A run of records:
■ ■ ■

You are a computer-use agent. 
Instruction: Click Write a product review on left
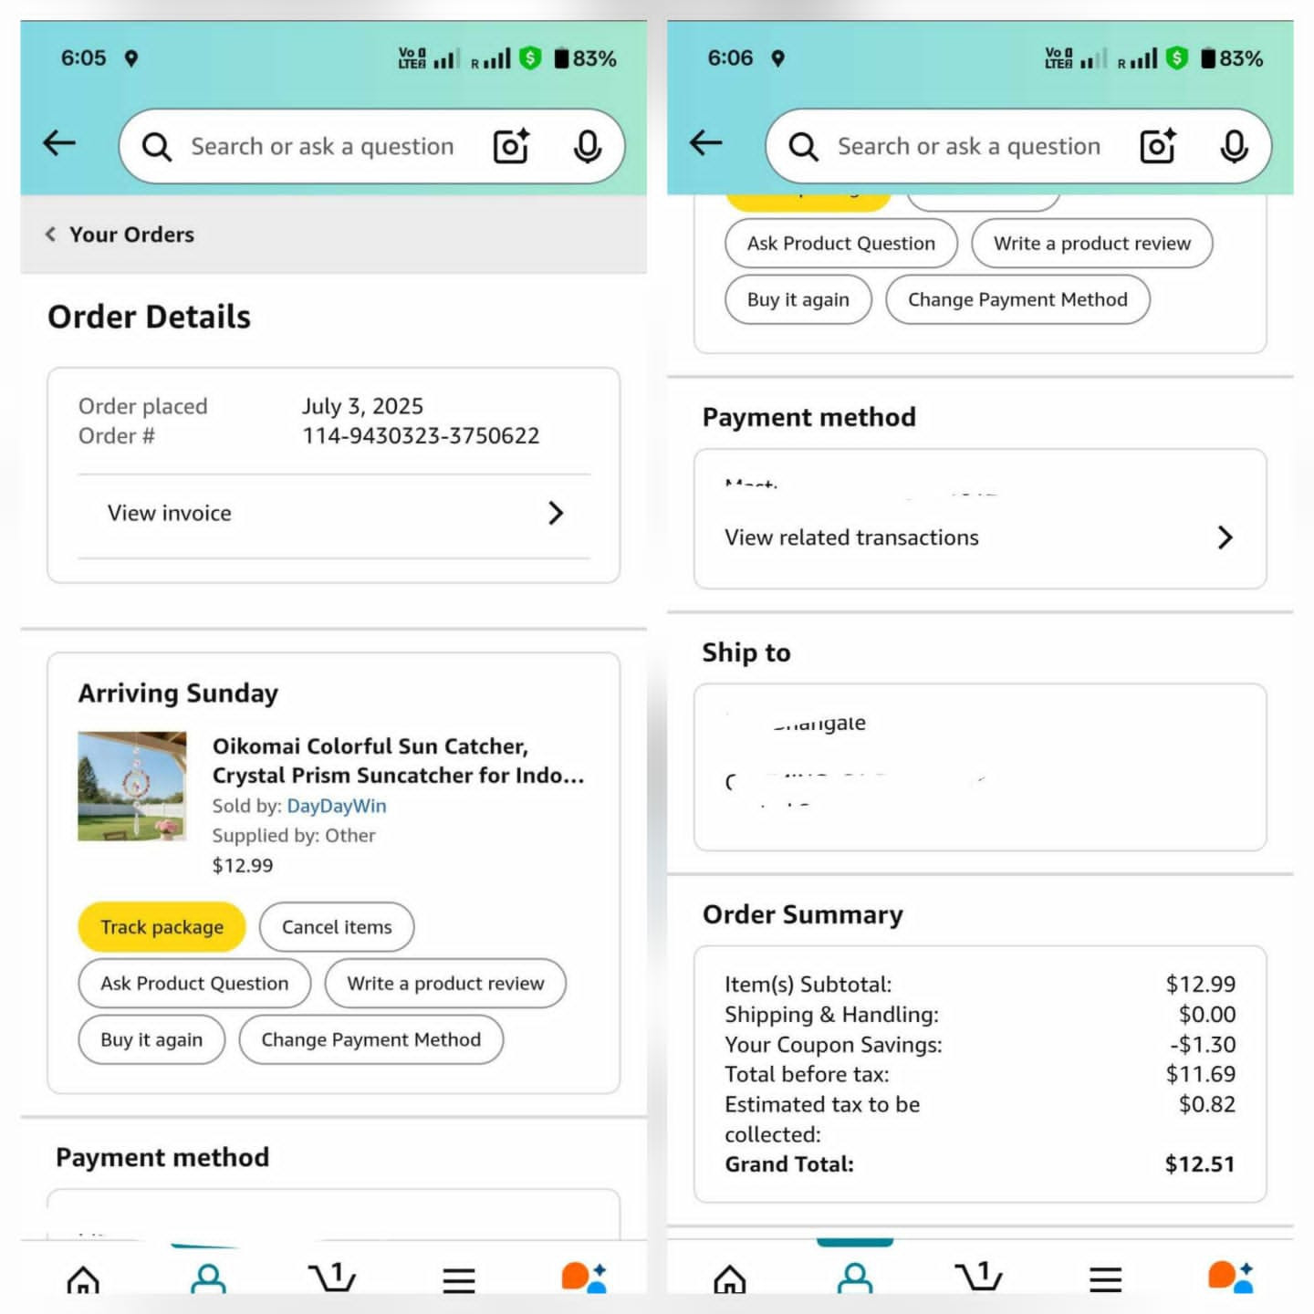click(445, 983)
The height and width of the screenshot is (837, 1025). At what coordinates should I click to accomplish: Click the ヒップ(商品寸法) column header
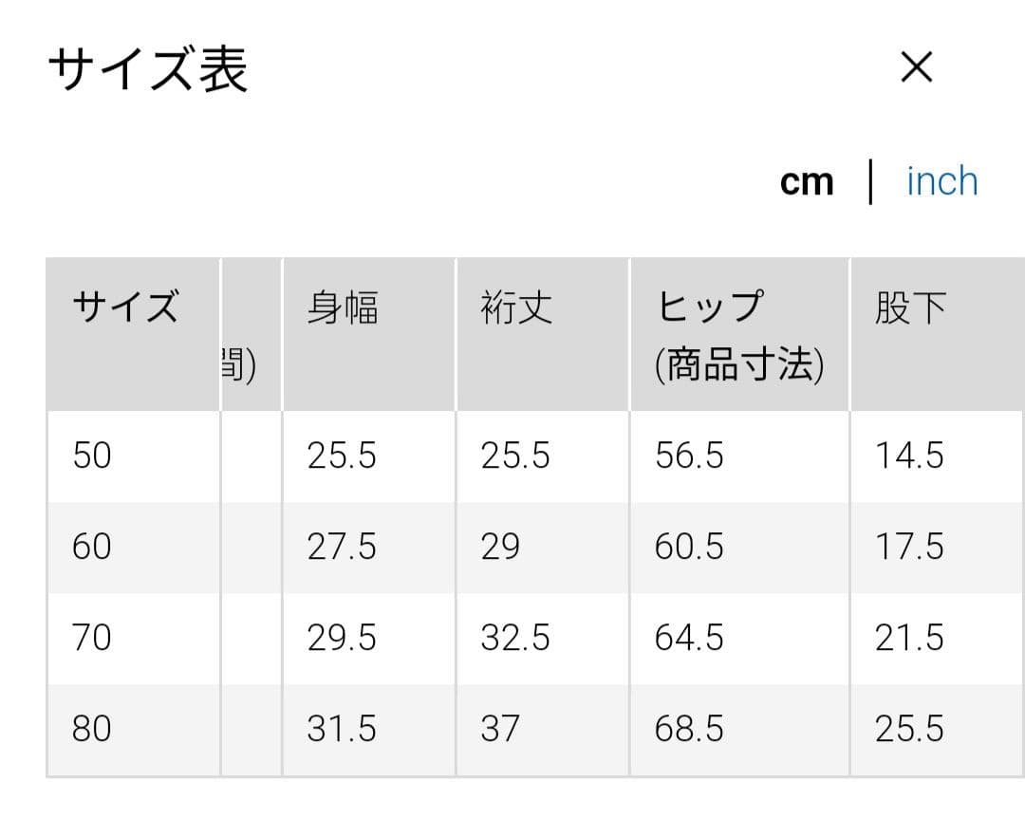[x=740, y=335]
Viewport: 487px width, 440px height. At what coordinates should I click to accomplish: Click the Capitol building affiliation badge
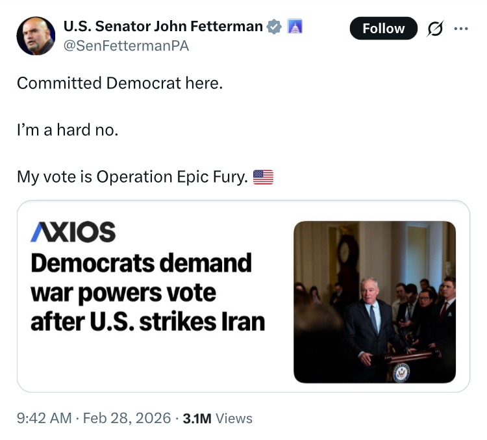pos(295,27)
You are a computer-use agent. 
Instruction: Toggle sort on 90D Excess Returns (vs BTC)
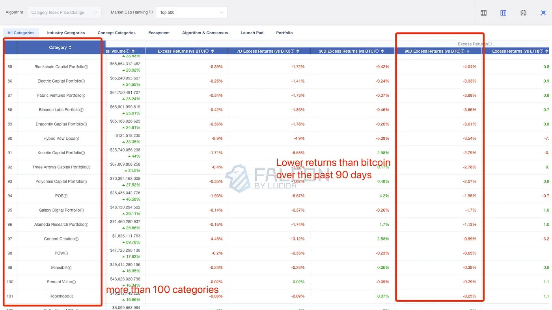pos(468,52)
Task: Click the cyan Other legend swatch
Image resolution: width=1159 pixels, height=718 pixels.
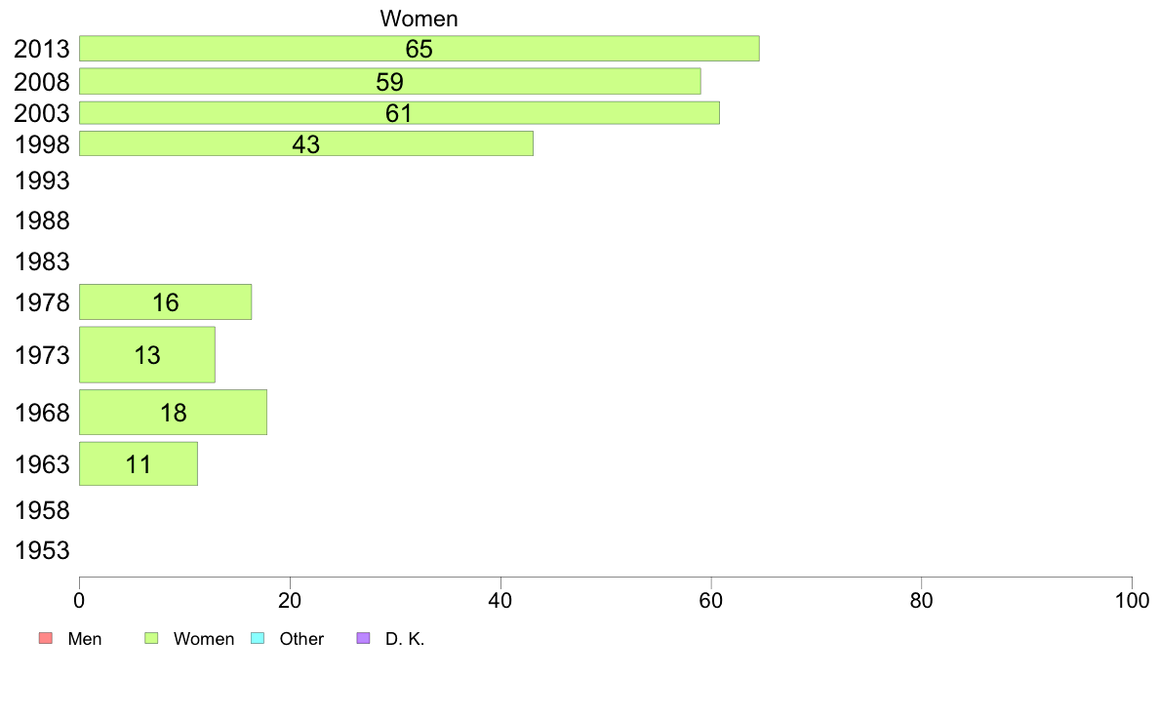Action: [x=258, y=638]
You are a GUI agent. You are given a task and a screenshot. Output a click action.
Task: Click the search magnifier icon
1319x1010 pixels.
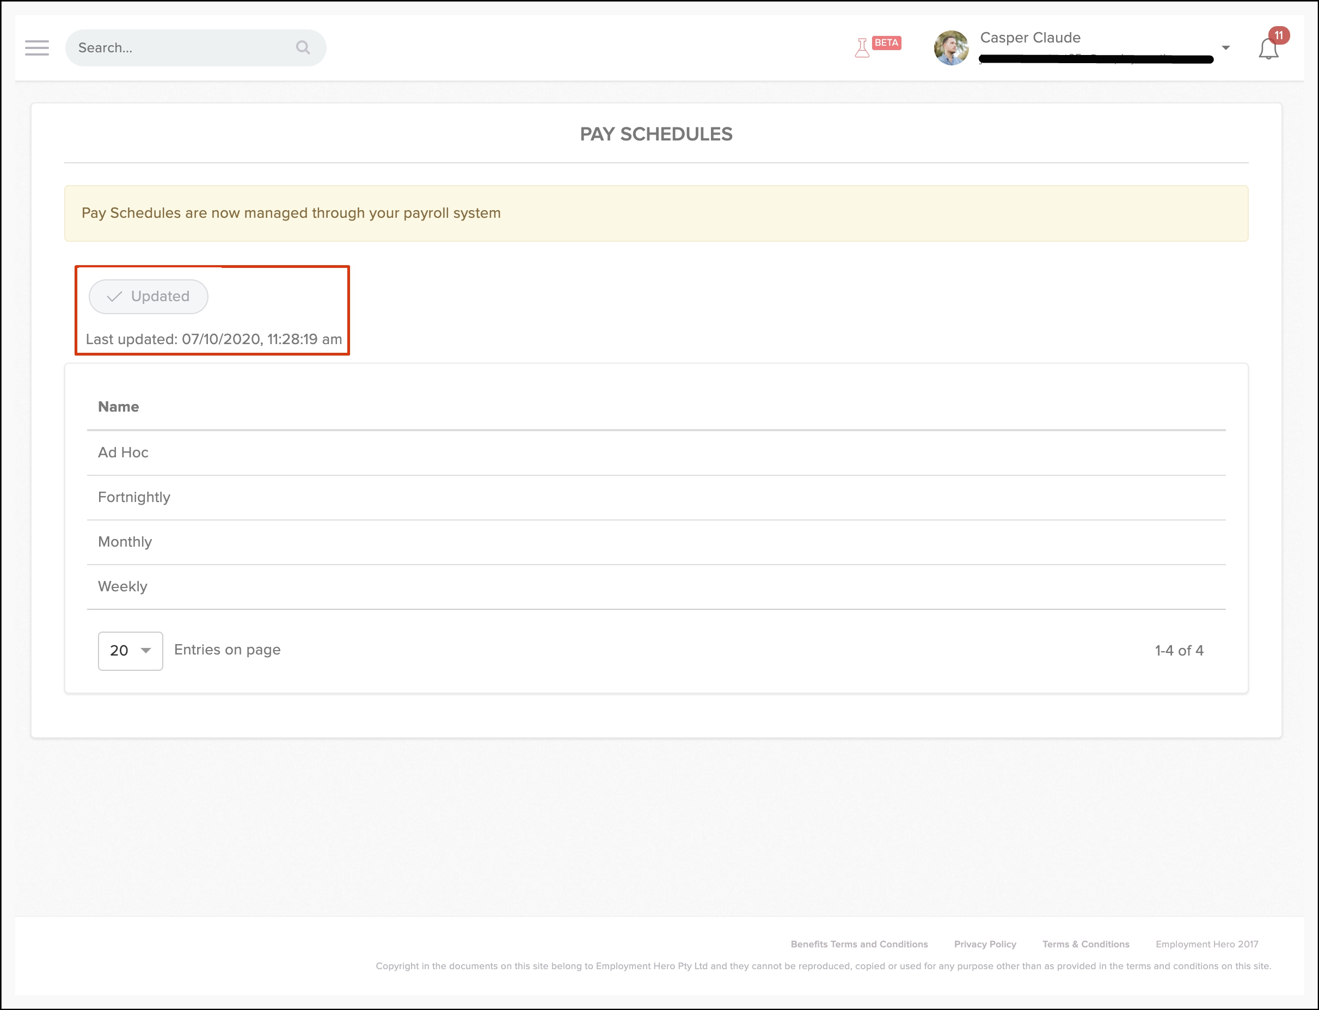point(303,47)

■ ■ ■

#### [JOB]
Copy out every line of the records above, requests included, and shift each coordinate in the answers up by 98. Omit the pictures.

#### [ANSWER TO THIS PROBLEM]
You are a computer-use agent. 
Instruction: Click Write a product review on left
click(543, 1081)
The height and width of the screenshot is (837, 1025). At what coordinates should I click to accomplish: Click the ヒップ(商品寸法) column header
[x=838, y=433]
Viewport: 487px width, 440px height. At what coordinates should I click to accomplish: Click the Capitol building affiliation badge
pos(393,125)
You are a computer-use agent. 
Instruction: Toggle sort on 90D Excess Returns (vs BTC)
pos(566,150)
Task: Click the cyan Other legend swatch
Image resolution: width=1159 pixels, height=718 pixels.
Action: [x=356, y=736]
You are a GUI agent. You are given a task and a screenshot. Output a click action.
Task: Click the search magnifier icon
1319x1010 pixels.
point(401,145)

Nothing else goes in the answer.